彼は私の身体の変化を見計らったのか、短く触れるキスから長く触れるキスへと変化させ、ある時を境にゆっくりと唇の奥も舌で暴くように、喰んでいった。

「んン...あっ...」

初めて自分の口からあられもない声が漏れてしまったけれど、後頭部をいつの間にか抑えられていた。彼に声も息も制限され、初めて交わる舌の感触に翻弄されるばかり。少しの間の出来事なのに、私の息は簡単に上がってしまっていた。

「大丈夫...?」

苦しそうにしていた私に気がついてくれた藤澤さんは、一旦、唇を離し、私の額にコツンと自分の額を合わせ、私を伺い見る。

「...は、はい、なんとか」

初めての行為に息が上がり、顔を紅潮させている私を心配するあまり、この後に及んで「ここでやめても...」と弱気な発言の藤澤さん。
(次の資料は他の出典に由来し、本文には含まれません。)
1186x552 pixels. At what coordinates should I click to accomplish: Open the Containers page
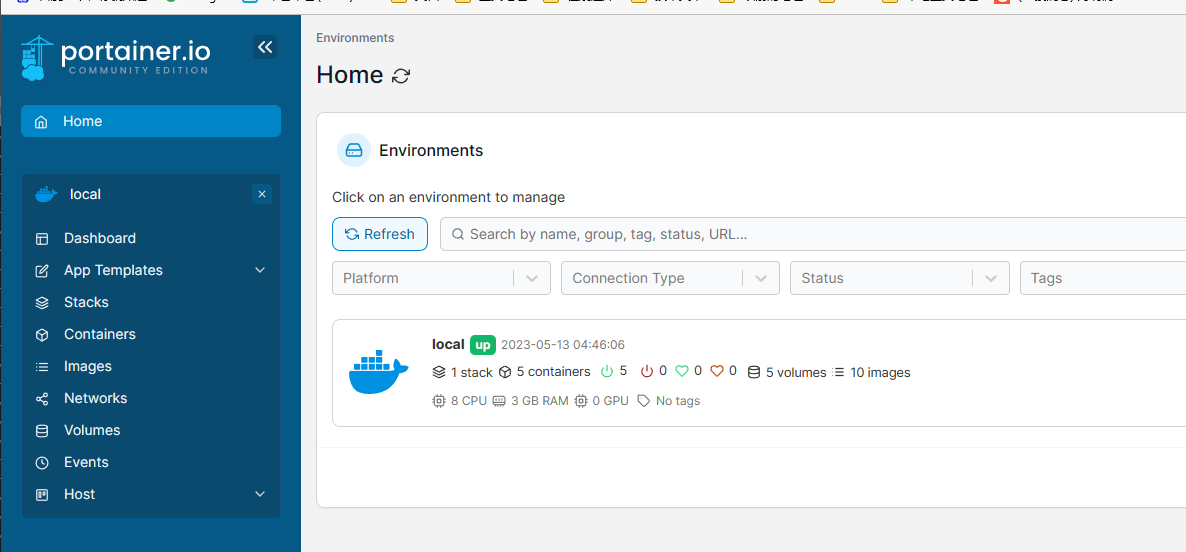99,334
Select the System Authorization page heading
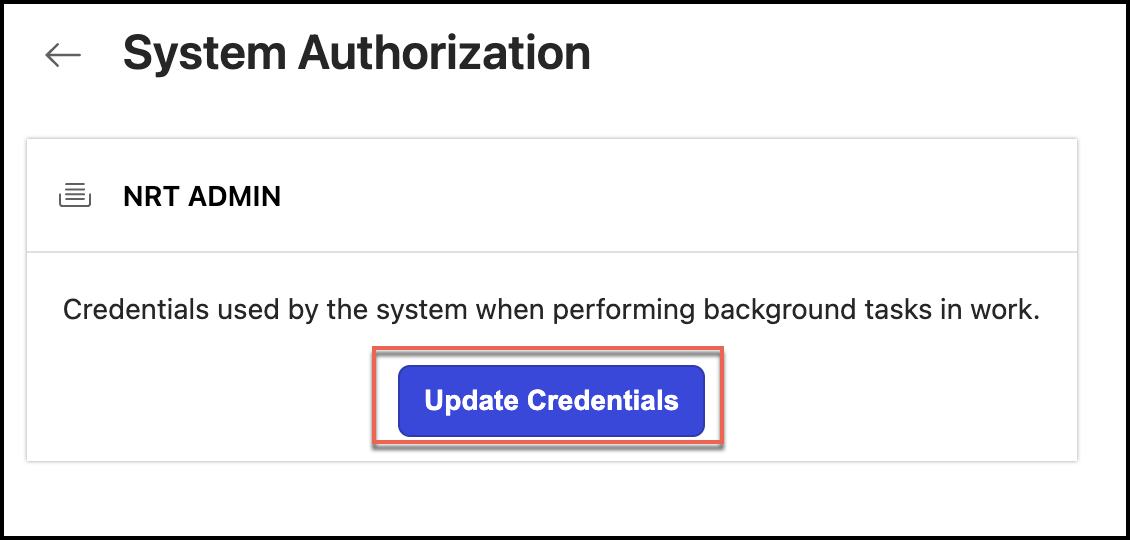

そんな彼に「やめないで下さい」と懇願すると覚悟を決めてくれた彼は、ソファーから私を横抱きに抱きかかえ、寝室へと運んでくれた。寝室には私の部屋のベッドよりも明らかに大きいベッドが中央で存在感を示している。その清潔感のあるリネンの上に彼は私を横たわらせた。

彼もベッドの上に上がり、私の下半身を跨ぐように膝をたて私を見下ろしている。
明るい蛍光灯の下、異性にこんな風に見下ろされるのは初めての経験だった。それも顔のすぐそばに両手をつかれ、今にも覆い被さらんとしている体勢で。
その状況下、切長の綺麗な瞳に見つめられ続けていると、なんだか全てを見透かされている気分になる。

いつもは、暗がりの中でしかない至近距離だから、余計にそう思うのかもしれない。

それに新しい発見もした。
ずっと真っ黒だと思っていた彼の瞳がよく見ると茶色い...。
それは、彼の顔が近づいてきたから分かったこと。

ギシリと2人分の重みを受けたベッドの軋むただの音が、今の私にはとても淫らな音に聞こえる。